## WHAT IS BEING ASKED
Output every line of the records below unchanged. Leave the pictures out of your answer.

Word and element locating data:
————

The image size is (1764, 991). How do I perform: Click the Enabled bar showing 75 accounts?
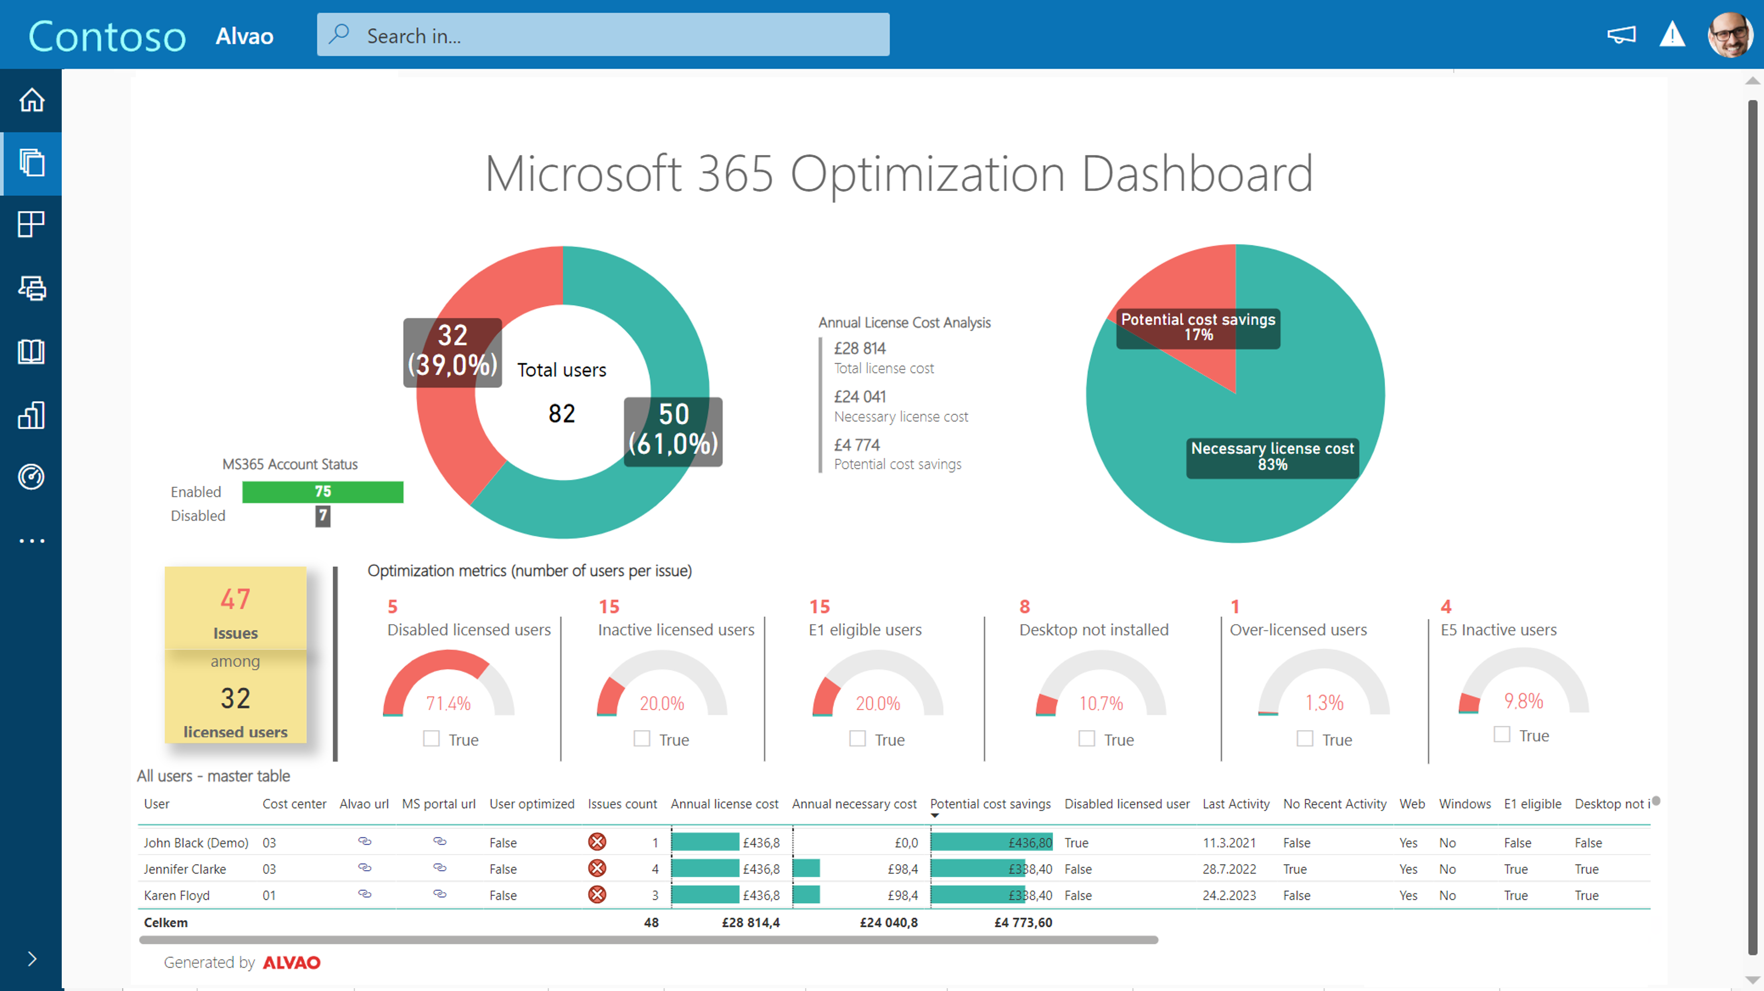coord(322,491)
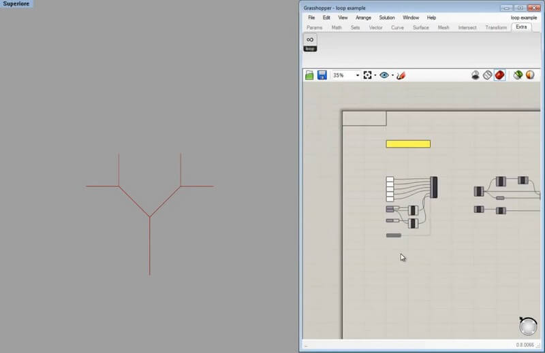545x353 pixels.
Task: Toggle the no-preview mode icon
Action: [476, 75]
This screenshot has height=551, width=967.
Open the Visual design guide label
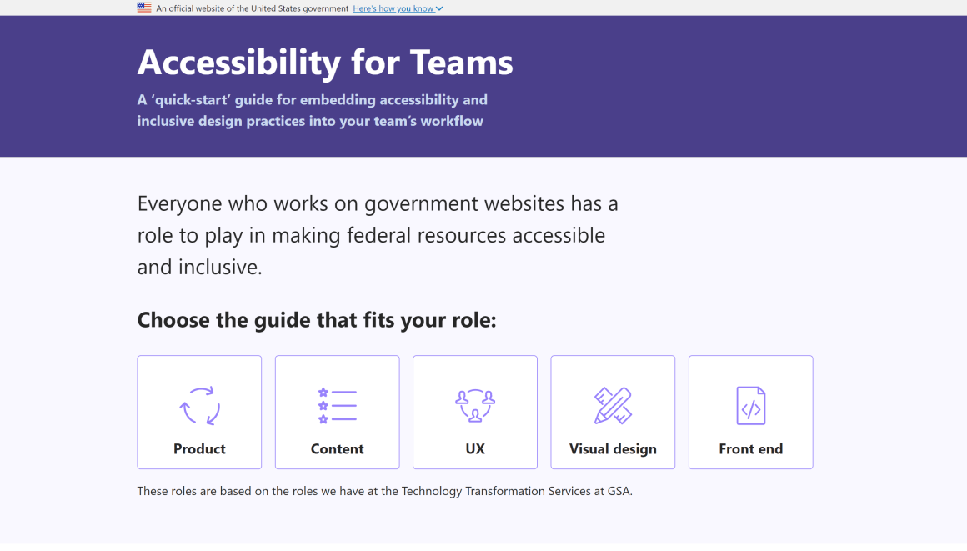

————

## FINISHED ANSWER
The image size is (1764, 991). How do I perform: Click the Enabled bar showing 75 accounts?
coord(322,491)
545x353 pixels.
Task: Toggle the no-preview mode icon
Action: [476, 75]
This screenshot has height=551, width=967.
Open the Visual design guide label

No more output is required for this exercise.